I'm going to preface this by saying that this could apply to most but not all GLO members (or humans in general). This is an observation, not an absolute.

GLO members have got to STOP MAKING EXCUSES. Period.

Just like the headquarters who publicize their closed chapters and expelled members (thereby admitting that bad stuff happened), members have to acknowledge their mistakes and accept the consequences. We can't keep talking about our "no hazing, no tolerance" policies, but then keep the mistakes quiet. It damages credibility, especially when incidents are all over the media (or perhaps the rumor mill) and GLOs don't acknowledge the existence of them.

Members can't keep hiding behind "There's always some hazing going on. You can't stop it." That statement sounds like the speaker is condoning hazing just a little bit. Members can't keep turning a blind eye to situations that just seem a little bit shady. Confront that behavior. Discuss it with your Greek advisor or someone else. It's not tattling if you do that...it's taking care of each other. It's showing that you don't want a chapter to start sliding down that slippery slope into disaster. Ask someone to intervene and educate those members before it is too late.

From what I know about the two incidents at U. of Oklahoma in the fall, NO ONE on campus was talking about it. I can presume at least two reasons for this. 1. No one wanted to damage the fraternities stories by admitting they knew these traditions were happening (and thereby getting those groups into "more trouble"). or 2. They wanted to be supportive of the affected groups because "they are really good guys and an awesome fraternity." No one talked about the Sigma Chi incident and analyzed it on how it could have been avoided (which would have been a positive risk management discussion). BINGO! It happened again. In about a month's time.

(Disclaimer: I understand there is risk involved in talking about a legal case. However, you don't have to discuss all the details in order to learn something. Obviously there was a death at the Sigma Chi house related to alcohol during/after a chapter event that was tradition based. You don't have to discuss what time and where he was found and all of that. Go with the obvious stuff that you know.)

Now I'm not saying that they should have talked negatively about all of the members, etc. They probably are good guys in a lot of ways. The fact is that they had some flawed thinking and made a huge mistake. What do you think would have happened if SOMEONE from that campus talked about that tradition (drinking a bottle of whatever on Big/Lil night) when it first started...and had honest conversations about the negative consequences of it and how to make that celebration safer. Would last semester have been different? Probably.

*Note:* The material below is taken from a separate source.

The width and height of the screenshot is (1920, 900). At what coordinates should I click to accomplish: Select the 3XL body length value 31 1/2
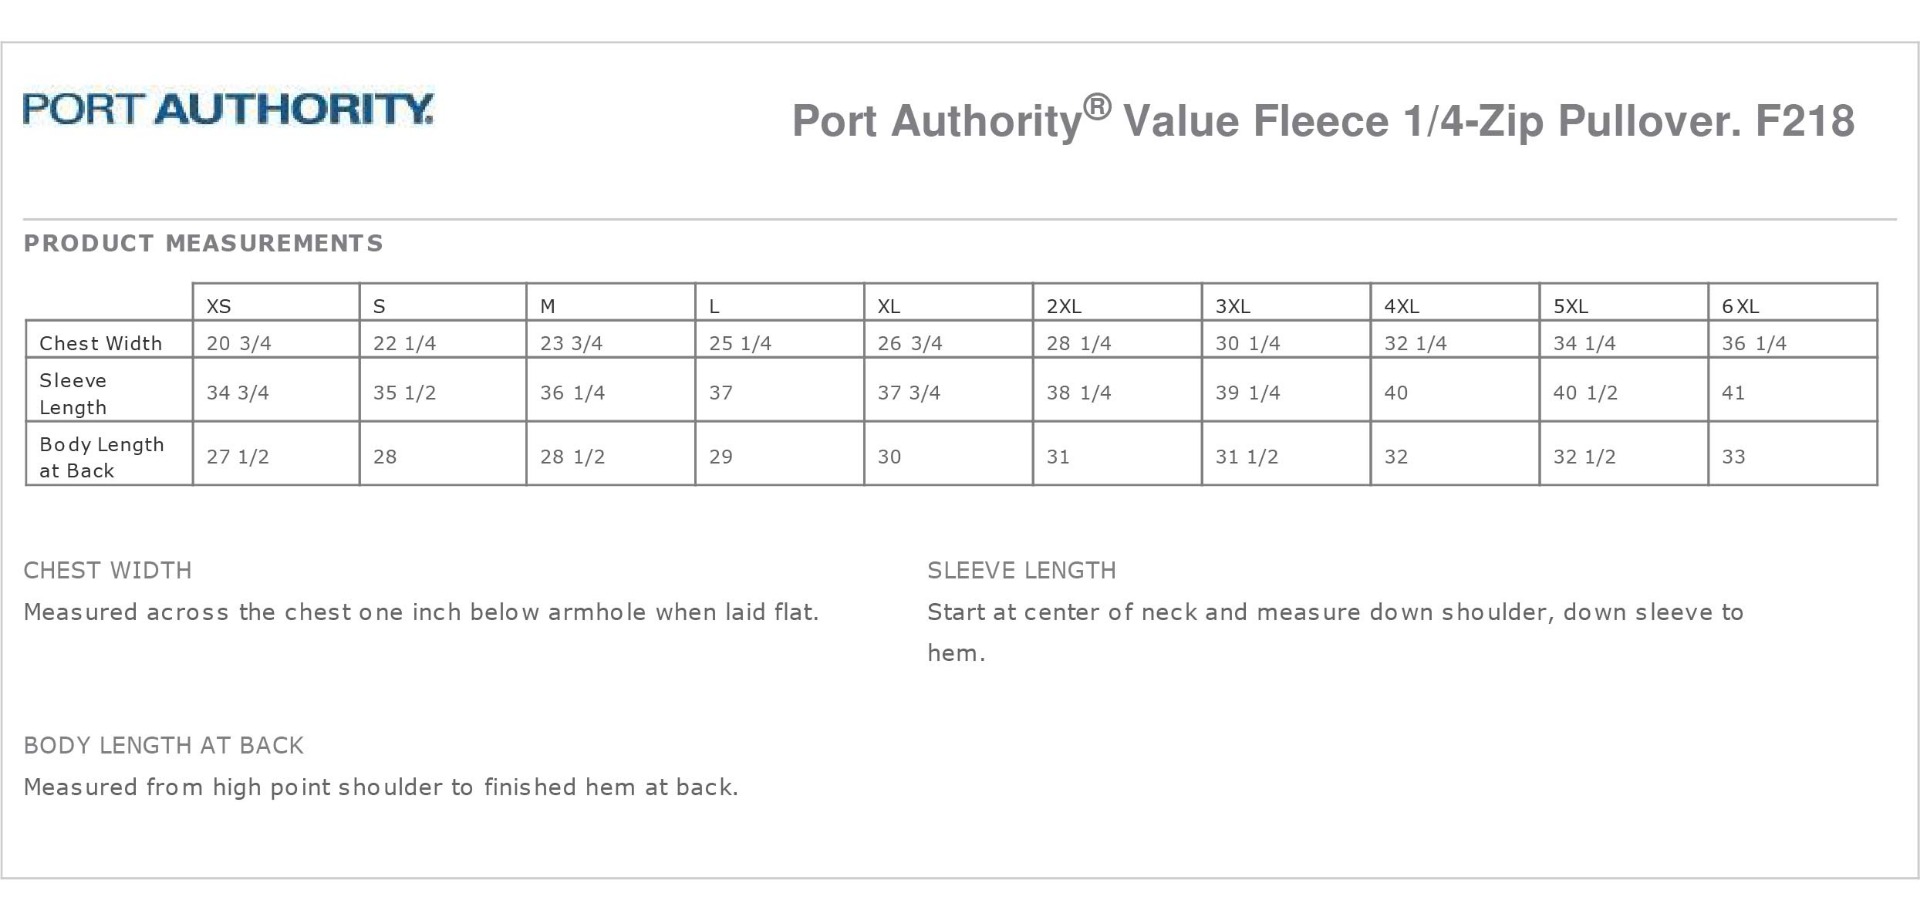click(x=1246, y=457)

We can't control someone else's behavior. But we can control our own, and we can speak up against someone else's behavior and refuse to condone it. I'll bet that if all of the other Greeks at Oklahoma continuously denounced that Big/Lil tradition, continuously told school officials that it was happening, and refused to take part in it or celebrate it in any way (or laugh about the drunk stories the next day), the President of the university might not have dried out all of the houses. The focus might have stayed on the houses that made the mistakes. Now we'll never know.

One pop culture definition of insanity is to do the same thing over and over again and expect the same result.

I'm with DeltAlum...I'm waiting on members to do something different.

PsychTau

Last edited by PsychTau2; 03-13-2005 at 09:34 PM.